**** Data for review
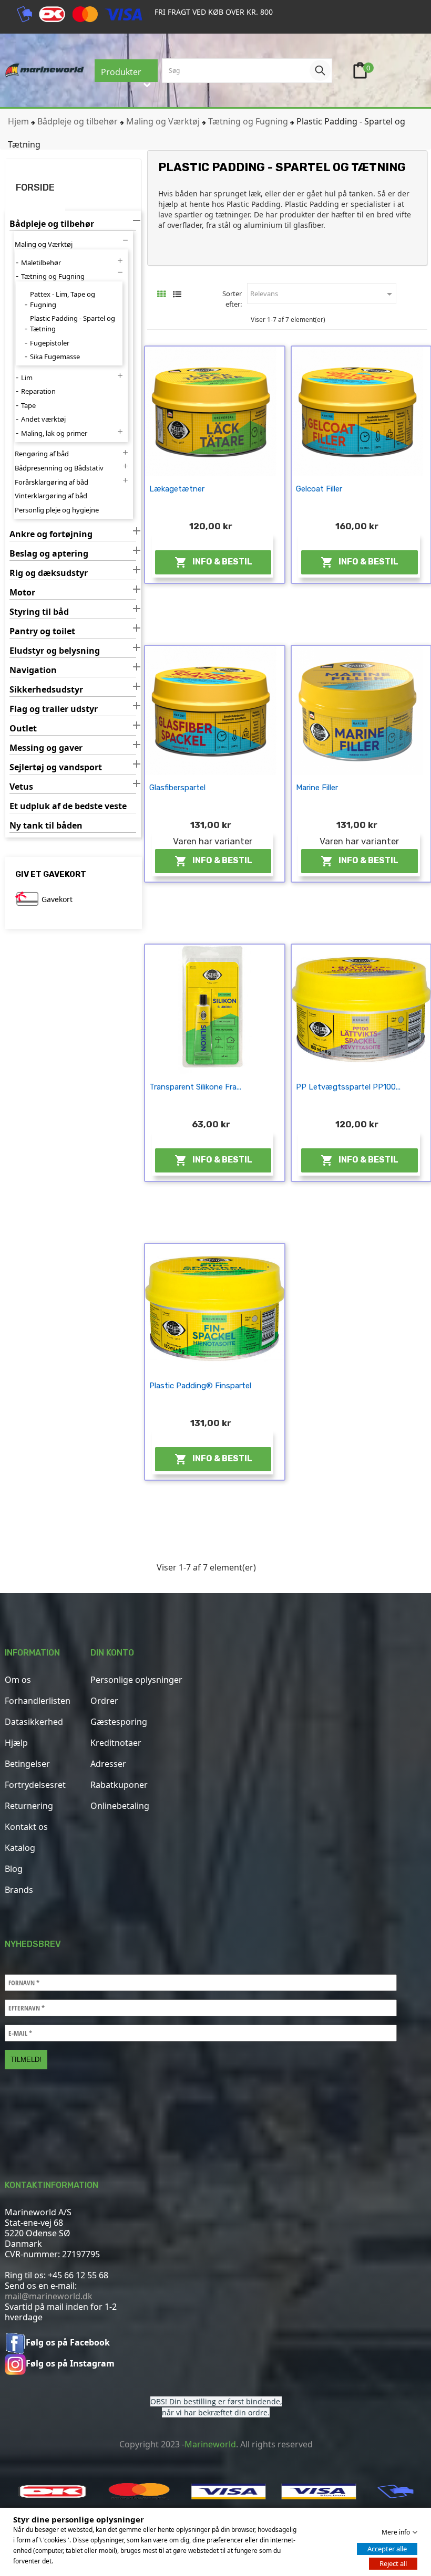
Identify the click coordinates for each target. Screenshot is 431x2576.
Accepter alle (387, 2548)
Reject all (393, 2563)
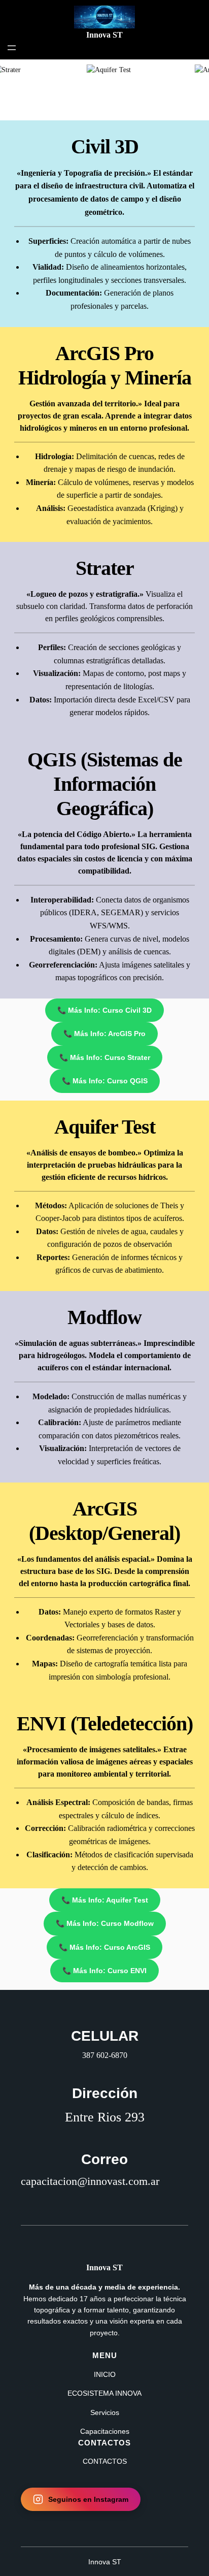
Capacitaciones (104, 2431)
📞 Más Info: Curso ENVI (104, 1971)
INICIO (105, 2374)
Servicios (104, 2412)
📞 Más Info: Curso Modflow (105, 1923)
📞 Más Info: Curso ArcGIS (104, 1947)
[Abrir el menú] (12, 48)
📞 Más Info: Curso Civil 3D (104, 1010)
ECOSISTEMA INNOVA (104, 2393)
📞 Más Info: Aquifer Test (104, 1900)
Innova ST (104, 34)
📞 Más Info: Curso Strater (104, 1057)
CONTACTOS (105, 2461)
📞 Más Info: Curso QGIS (105, 1081)
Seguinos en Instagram (88, 2499)
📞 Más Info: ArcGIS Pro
********
Required work - Print the line containing "ArcGIS (104, 1947)", then every line after it through the last line of the records, each exactly as written; nothing else belongs in the answer.

Written answer -
📞 Más Info: Curso ArcGIS (104, 1947)
[Abrir el menú] (12, 48)
📞 Más Info: Curso Civil 3D (104, 1010)
ECOSISTEMA INNOVA (104, 2393)
📞 Más Info: Aquifer Test (104, 1900)
Innova ST (104, 34)
📞 Más Info: Curso Strater (104, 1057)
CONTACTOS (105, 2461)
📞 Más Info: Curso QGIS (105, 1081)
Seguinos en Instagram (88, 2499)
📞 Más Info: ArcGIS Pro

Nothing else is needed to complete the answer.